Durukan önden girdiğinde tereddütle biraz bekledim. Sonra umursamadan içeri girdim. Yürürken şu dilencileri yine gördüm. Kötü koku burnuma yayılıyordu. Birden acı feryatlar duyduğumda donup kaldım. Koridoru tam dönmüştüm ki Durukan bir anda beni çekip duvara yasladı.

" O piçi bulduğumda geberteceğim!" Başka bir adamın gürlediğini duydum. Durukan baş parmağını susmam için dudaklarıma götürdü. Vücudunu bana yaslarken dudaklarıma daha çok yaklaştı. " Alper seni gebertirdim. Kardeşine dua et! Hem onu da bulursam yapacaklarım bununla sınırlı değil." Adam hala bağırıyordu.

Korkuyla Durukan'a baktım. Acıyla bağıran Alper miydi? Biz ne yapıyorduk böyle. Bana sen niye burdasın gibi kaşlarını çatmış bakıyordu. Hala duvara sırtım dayalı onun kolları arasında sıkışıp kalmıştım. Sonra etrafını kolaçan ederken siyah takım elbise giymiş adamların bu tarafa doğru geldiğini görünce Durukan birden yüzüme doğru baktı.
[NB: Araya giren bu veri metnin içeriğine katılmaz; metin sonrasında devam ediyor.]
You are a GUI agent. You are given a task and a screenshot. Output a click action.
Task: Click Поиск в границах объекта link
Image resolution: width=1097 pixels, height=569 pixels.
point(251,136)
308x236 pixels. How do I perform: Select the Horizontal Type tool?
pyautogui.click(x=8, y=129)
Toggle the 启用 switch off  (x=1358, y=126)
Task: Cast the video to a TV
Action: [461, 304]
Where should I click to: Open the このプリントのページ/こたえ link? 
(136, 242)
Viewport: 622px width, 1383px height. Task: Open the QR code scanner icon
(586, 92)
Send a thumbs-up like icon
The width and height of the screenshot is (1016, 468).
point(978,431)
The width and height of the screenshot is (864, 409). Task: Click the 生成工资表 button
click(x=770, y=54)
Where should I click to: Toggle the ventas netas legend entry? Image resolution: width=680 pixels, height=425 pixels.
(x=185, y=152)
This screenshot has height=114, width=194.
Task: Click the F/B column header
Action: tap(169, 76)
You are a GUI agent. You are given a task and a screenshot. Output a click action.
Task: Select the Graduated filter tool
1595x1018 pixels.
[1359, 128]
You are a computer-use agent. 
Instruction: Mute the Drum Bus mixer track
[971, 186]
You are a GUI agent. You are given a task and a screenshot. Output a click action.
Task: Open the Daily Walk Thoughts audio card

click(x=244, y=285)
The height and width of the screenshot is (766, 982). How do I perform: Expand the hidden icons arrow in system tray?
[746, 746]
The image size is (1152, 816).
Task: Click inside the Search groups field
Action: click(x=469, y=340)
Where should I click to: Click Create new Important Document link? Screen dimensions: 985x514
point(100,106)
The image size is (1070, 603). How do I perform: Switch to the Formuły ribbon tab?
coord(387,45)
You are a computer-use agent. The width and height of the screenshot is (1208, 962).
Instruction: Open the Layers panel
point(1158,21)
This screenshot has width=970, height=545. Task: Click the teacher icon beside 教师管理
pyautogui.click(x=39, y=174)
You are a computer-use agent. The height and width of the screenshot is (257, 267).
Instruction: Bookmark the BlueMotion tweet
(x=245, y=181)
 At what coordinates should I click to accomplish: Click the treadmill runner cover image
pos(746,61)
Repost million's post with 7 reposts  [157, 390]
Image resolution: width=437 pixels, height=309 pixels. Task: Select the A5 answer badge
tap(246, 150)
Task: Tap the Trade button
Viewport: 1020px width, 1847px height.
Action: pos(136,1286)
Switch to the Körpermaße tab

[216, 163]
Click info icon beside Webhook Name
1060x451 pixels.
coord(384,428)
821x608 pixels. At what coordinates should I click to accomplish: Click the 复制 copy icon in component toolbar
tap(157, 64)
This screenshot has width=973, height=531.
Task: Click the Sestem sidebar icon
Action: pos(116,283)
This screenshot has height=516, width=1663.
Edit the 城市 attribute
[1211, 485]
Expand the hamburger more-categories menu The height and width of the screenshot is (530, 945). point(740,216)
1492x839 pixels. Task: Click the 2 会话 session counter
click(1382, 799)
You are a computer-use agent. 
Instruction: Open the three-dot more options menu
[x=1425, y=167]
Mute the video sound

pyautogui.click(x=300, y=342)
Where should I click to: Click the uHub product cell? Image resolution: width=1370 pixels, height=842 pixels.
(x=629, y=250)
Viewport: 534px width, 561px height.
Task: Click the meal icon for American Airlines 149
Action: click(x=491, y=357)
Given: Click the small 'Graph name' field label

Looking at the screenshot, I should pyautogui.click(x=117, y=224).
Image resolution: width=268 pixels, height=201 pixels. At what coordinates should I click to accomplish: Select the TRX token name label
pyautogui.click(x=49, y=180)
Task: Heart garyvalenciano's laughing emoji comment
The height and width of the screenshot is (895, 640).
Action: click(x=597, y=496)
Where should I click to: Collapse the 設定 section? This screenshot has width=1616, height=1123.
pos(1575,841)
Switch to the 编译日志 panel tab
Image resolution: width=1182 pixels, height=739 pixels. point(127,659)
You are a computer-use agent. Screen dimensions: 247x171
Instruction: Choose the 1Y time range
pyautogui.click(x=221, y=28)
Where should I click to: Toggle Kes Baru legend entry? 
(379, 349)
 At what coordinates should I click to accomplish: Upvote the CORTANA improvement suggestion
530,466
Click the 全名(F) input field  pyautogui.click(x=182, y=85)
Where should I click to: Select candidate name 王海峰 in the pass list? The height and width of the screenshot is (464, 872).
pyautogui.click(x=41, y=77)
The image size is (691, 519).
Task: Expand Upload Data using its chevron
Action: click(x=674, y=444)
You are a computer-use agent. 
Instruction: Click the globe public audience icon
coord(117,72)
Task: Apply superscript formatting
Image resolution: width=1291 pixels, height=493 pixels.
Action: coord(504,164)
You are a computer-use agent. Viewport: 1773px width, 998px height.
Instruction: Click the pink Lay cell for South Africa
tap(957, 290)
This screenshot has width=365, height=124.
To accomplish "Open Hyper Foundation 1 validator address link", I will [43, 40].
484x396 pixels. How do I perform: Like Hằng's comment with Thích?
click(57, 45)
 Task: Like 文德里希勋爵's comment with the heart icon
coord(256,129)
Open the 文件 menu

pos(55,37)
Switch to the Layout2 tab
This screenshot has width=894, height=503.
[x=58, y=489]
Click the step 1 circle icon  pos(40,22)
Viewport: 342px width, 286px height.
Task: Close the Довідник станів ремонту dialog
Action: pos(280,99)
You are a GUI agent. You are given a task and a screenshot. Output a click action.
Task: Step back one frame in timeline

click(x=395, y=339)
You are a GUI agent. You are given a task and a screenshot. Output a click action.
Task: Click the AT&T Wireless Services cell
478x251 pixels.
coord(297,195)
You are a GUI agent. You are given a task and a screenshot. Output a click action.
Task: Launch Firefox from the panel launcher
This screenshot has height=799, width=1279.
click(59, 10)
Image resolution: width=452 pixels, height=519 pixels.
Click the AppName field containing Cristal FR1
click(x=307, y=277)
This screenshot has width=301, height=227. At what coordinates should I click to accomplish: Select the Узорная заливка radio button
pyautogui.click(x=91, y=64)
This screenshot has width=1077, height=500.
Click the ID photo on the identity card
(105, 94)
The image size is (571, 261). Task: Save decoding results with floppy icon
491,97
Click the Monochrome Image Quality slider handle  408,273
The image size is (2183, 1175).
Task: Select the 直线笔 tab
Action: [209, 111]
Sakın ses çıkarma gibi bakıyordu. Durukan kafasını yana doğru eğdiğinde ellerini kalçalarıma getirdi. Yüzünü kapatmaya çalıştığını anlamıştım ama şuan kalbim deli gibi atıyordu. Şuan Durukan'ın nefesinin sıcaklığı tüm vücuduma yayılmış vücudum cayır cayır yanıyordu. Ellerini üstümden çekmesini istiyordum.

" Şu koridorda sevişenlerden nefret ediyorum. Sanki başka bir yer yok! " adamlardan biri yanımızdan geçerken bağırdı. Durukan'ı fark etmediklerini anlayınca rahatladım ama adamlardan biri Durukan'a omuz atınca dengesini kaybedip üstüme yalpalandı ve dudaklarımız birleşince büyük bir şok yaşadım. Gözlerimi hızla açarken yüzümün ne hal aldığını bilmiyordum. Şuan bayılıp kalabilirdim.

Kısa olduğu için üzgünüm yorum ve oylarınız için teşekkürler::) birtanesiz bir bir!!:) yanlışlarım varsa özürlerimi iletirim.:)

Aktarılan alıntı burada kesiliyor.